*INSTRUCTIONS TO FOLLOW*: Substitute "page indicator" for "image counter" in the records that start with the line containing "You are a computer-use agent." and end with the line containing "pyautogui.click(x=215, y=138)", and give back only those lines with everything else unchanged. Omit the pictures.

*DATA IN THIS EXERCISE*:
================================

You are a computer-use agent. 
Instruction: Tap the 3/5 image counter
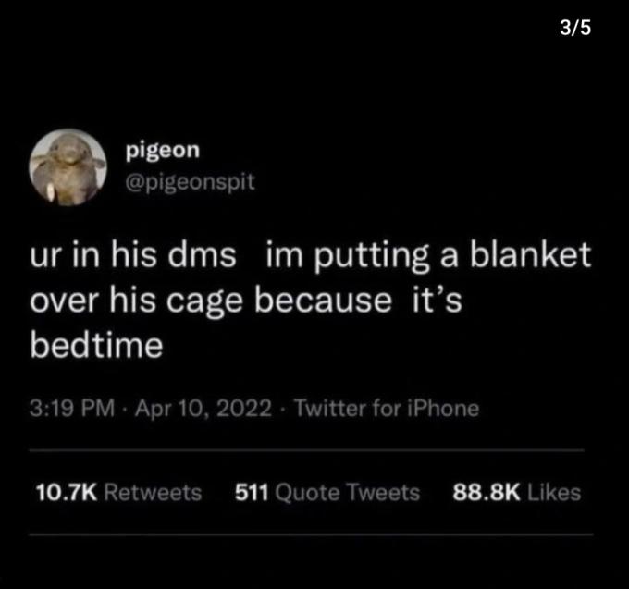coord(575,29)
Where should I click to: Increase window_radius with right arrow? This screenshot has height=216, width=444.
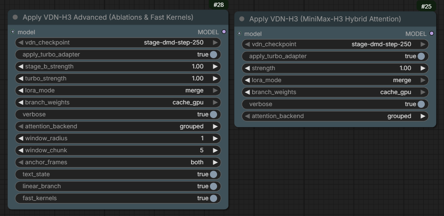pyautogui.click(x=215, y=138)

================================

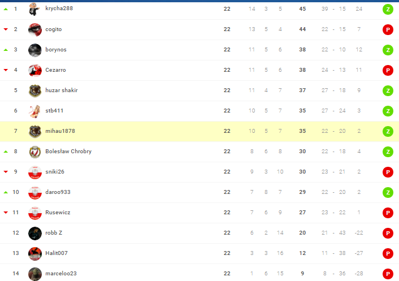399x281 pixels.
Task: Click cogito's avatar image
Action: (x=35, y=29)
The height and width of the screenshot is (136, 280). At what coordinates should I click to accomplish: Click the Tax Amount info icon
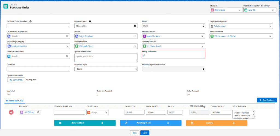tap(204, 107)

================================

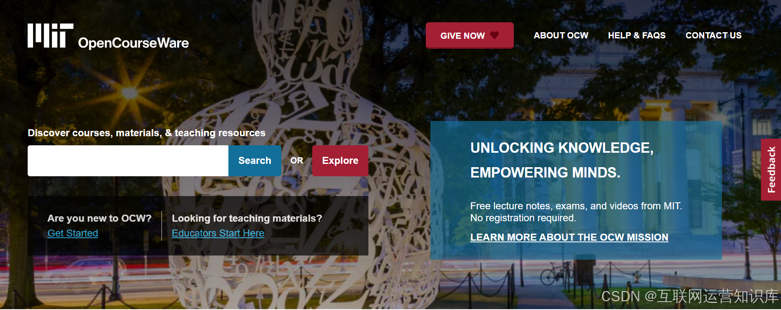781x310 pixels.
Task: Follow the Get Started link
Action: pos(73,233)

================================

*COMPLETED EXERCISE*:
You are a computer-use agent. 
Instruction: Tap the 3/5 page indicator
coord(575,29)
Where should I click to: Increase window_radius with right arrow? This screenshot has height=216, width=444.
pyautogui.click(x=215, y=138)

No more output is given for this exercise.